_TASK STATEMENT_: For any picture in the lines below, please leave it out and copy the rest exactly.

_Stored items_:

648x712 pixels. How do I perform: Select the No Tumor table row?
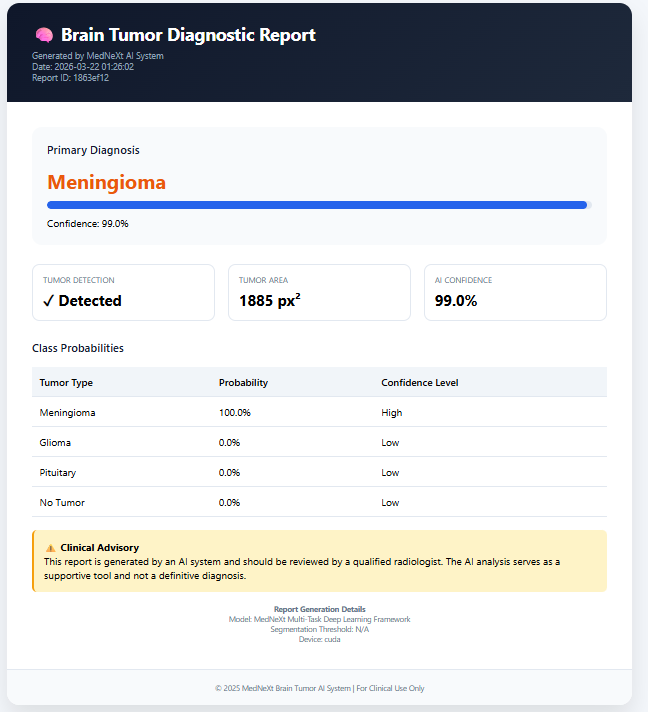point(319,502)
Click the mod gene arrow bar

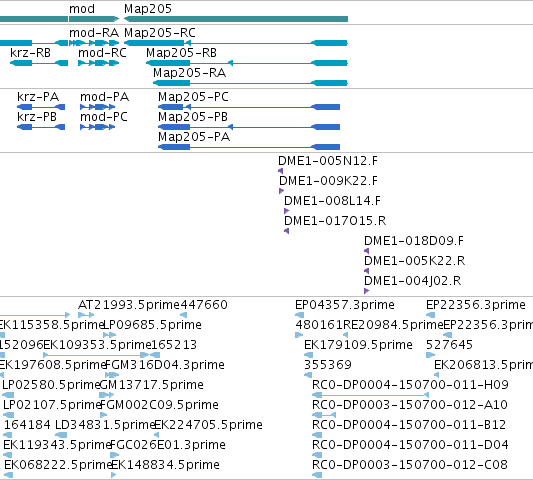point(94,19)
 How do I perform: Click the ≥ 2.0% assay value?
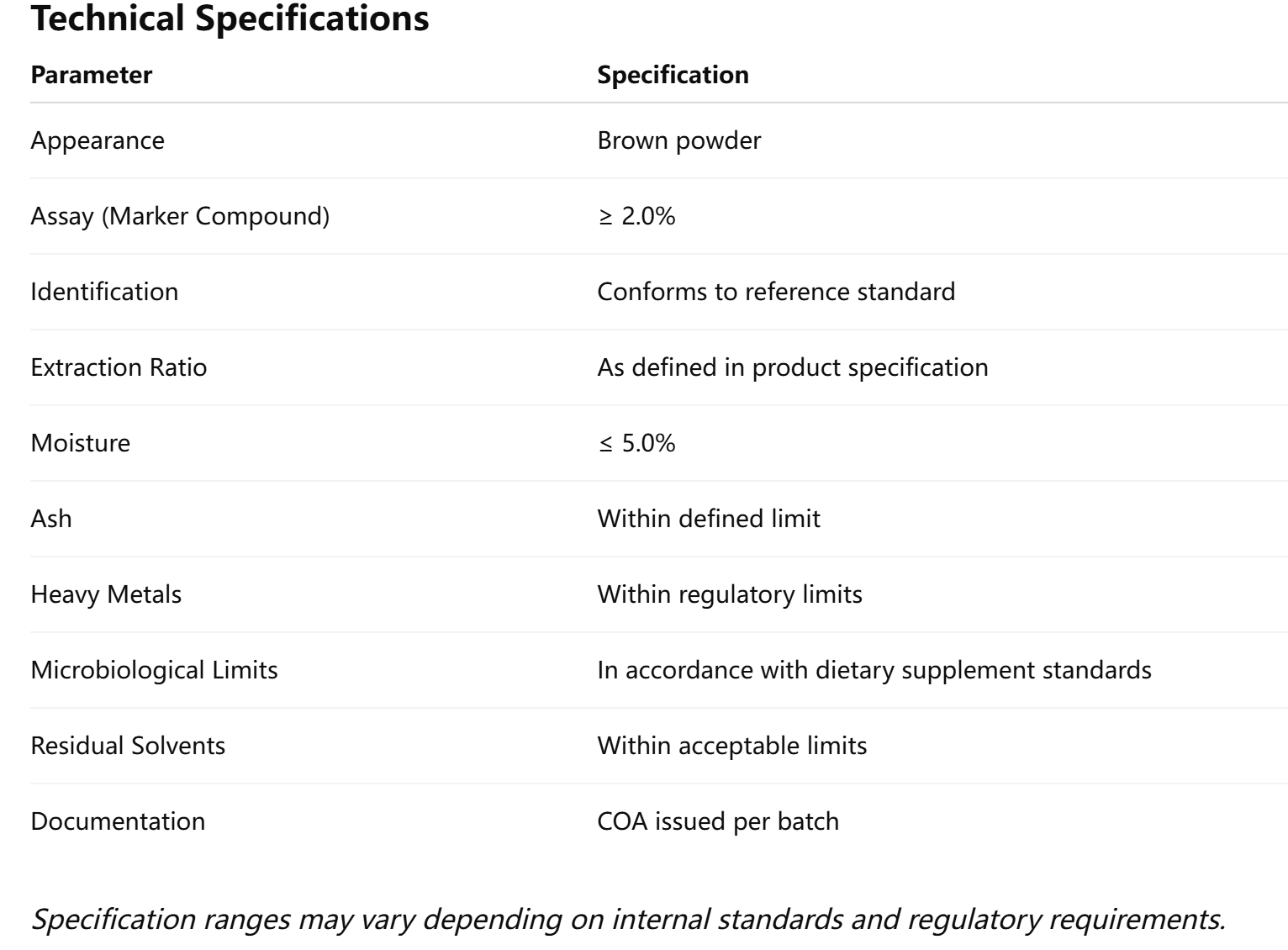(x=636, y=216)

_SOLVED EXERCISE_:
648x712 pixels. How do I perform: Select the No Tumor table row?
point(319,502)
Click the mod gene arrow bar

point(94,19)
 How do I perform: Click the ≥ 2.0% assay value?
(x=636, y=216)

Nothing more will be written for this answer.